Exercise aim: Go over the records and copy every line with the string "folder".

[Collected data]
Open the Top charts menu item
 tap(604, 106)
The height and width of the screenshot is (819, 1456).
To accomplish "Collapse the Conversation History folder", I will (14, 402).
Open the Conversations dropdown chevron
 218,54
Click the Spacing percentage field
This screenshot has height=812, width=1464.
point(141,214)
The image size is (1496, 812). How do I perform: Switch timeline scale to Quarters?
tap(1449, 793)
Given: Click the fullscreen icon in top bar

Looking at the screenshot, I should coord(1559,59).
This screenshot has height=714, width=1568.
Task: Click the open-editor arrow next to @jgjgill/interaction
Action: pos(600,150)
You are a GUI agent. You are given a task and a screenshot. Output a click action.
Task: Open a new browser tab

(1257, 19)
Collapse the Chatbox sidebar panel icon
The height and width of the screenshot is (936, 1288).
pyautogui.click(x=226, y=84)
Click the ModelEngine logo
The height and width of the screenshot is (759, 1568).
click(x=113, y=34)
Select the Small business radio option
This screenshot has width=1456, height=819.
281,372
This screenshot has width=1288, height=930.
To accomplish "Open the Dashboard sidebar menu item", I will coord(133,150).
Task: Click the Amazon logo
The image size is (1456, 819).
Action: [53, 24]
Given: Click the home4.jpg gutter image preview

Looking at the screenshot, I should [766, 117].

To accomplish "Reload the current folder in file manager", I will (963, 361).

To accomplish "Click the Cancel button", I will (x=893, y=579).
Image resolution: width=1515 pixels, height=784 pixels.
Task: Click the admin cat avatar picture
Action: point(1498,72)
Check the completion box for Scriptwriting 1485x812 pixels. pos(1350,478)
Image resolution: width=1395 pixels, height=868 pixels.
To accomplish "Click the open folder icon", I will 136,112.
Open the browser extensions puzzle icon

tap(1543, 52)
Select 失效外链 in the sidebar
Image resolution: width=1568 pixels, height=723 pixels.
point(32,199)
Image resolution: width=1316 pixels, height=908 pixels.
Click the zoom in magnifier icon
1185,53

Written answer:
To accomplish "Collapse the Conversation History folder", I will (14, 402).
To accomplish "Reload the current folder in file manager", I will (963, 361).
To accomplish "Click the open folder icon", I will 136,112.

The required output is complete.